**Records for the exercise:**
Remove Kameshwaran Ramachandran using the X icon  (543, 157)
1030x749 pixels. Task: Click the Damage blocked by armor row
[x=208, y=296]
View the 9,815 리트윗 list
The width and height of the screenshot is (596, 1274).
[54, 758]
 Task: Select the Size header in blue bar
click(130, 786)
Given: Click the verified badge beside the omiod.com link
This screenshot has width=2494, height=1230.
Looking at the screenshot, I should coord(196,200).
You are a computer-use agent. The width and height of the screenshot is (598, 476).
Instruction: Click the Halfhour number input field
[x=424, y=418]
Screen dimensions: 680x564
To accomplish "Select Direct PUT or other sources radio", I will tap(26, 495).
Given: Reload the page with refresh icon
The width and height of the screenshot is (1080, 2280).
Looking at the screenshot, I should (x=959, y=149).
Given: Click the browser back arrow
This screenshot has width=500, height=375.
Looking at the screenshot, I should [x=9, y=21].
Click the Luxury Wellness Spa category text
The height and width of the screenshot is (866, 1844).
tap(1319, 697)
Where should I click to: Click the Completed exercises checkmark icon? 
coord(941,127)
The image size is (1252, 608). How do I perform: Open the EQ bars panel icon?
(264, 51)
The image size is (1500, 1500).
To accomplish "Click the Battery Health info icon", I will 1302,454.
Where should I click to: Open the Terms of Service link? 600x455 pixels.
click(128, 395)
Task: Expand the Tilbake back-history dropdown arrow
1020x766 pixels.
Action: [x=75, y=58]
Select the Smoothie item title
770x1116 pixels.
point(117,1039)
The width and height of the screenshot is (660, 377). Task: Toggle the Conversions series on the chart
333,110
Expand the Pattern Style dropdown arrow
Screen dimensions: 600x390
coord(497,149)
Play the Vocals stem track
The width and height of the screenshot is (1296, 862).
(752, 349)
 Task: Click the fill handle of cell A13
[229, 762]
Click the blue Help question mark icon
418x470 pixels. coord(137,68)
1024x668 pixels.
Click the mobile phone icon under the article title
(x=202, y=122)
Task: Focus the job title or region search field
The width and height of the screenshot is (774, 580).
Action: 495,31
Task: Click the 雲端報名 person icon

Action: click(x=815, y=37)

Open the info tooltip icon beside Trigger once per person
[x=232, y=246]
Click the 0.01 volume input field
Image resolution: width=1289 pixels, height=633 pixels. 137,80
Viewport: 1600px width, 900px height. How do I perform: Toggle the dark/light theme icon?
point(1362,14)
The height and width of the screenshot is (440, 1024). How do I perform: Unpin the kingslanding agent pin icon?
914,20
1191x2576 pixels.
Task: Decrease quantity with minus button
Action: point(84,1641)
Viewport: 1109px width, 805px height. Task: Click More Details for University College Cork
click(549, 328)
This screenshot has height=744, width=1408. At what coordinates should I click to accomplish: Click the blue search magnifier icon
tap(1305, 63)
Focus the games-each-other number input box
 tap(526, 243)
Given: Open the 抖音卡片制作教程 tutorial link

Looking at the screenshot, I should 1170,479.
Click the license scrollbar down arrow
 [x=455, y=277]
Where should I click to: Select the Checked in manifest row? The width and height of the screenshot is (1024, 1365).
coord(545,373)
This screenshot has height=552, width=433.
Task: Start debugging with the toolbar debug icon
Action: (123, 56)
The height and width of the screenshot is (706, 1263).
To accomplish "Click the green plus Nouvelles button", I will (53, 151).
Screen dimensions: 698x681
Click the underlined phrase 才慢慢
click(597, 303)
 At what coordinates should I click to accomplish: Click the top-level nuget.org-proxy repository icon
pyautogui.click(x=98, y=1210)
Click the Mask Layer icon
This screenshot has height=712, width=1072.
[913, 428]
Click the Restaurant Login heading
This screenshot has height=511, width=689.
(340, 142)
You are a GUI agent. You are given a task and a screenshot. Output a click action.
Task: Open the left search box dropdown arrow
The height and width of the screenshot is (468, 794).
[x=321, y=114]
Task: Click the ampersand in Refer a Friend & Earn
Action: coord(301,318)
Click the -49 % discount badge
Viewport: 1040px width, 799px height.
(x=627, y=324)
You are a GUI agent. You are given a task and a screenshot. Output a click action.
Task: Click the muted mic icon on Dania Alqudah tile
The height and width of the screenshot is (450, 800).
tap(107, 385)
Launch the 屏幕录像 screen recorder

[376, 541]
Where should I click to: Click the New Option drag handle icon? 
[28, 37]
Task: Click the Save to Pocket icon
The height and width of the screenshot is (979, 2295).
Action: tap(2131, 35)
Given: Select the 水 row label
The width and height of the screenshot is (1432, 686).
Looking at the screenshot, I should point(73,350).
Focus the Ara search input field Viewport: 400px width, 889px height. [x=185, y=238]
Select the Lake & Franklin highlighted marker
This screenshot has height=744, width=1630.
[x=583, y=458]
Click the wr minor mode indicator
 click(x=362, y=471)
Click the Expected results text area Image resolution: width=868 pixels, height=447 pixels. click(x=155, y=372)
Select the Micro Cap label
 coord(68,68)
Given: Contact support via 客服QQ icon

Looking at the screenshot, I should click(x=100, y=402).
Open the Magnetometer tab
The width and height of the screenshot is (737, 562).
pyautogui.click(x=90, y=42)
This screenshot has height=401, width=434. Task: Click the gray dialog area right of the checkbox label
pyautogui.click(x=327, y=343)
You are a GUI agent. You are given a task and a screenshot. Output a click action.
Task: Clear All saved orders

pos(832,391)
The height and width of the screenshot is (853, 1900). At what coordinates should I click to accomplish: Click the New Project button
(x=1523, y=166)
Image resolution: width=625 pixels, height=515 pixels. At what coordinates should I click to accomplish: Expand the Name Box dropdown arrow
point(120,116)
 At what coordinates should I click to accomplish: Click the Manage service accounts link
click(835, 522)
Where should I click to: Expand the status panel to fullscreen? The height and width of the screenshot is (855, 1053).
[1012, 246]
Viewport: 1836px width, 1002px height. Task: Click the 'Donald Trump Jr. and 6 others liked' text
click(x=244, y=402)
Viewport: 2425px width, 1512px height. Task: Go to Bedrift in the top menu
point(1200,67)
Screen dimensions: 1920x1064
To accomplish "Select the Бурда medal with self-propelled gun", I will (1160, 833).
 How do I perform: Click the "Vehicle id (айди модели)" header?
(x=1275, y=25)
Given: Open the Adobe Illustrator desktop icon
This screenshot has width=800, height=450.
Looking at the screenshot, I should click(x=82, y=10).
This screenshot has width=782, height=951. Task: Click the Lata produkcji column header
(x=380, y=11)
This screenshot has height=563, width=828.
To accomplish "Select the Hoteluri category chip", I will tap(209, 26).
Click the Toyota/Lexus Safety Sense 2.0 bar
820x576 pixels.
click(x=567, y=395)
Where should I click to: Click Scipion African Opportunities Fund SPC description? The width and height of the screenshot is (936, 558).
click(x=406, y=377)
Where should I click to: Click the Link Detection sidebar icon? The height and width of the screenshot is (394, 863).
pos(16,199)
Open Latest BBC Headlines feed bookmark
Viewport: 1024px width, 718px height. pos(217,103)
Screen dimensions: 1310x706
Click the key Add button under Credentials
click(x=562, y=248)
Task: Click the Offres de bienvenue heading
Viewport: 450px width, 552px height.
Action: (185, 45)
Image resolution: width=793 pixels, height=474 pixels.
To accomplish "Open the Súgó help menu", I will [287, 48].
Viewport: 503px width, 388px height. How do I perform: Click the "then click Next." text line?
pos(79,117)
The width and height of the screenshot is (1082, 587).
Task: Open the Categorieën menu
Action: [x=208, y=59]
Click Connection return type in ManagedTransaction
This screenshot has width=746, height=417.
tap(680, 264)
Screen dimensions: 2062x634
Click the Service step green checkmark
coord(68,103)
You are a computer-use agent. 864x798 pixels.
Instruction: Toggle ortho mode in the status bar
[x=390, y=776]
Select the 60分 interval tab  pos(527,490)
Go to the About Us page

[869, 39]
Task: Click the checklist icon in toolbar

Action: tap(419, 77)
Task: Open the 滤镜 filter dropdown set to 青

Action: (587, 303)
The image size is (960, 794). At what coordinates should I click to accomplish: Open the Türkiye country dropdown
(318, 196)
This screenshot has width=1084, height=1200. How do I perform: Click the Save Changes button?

**How to complete this task:** Exact copies are needed of the line with "You are a computer-use agent. 864x798 pixels." and each line after it through the end of the material above.

**The completed task:**
You are a computer-use agent. 864x798 pixels.
Instruction: Toggle ortho mode in the status bar
[x=390, y=776]
Select the 60分 interval tab  pos(527,490)
Go to the About Us page

[869, 39]
Task: Click the checklist icon in toolbar

Action: tap(419, 77)
Task: Open the 滤镜 filter dropdown set to 青

Action: (587, 303)
The image size is (960, 794). At what coordinates should I click to accomplish: Open the Türkiye country dropdown
(318, 196)
This screenshot has width=1084, height=1200. How do I perform: Click the Save Changes button?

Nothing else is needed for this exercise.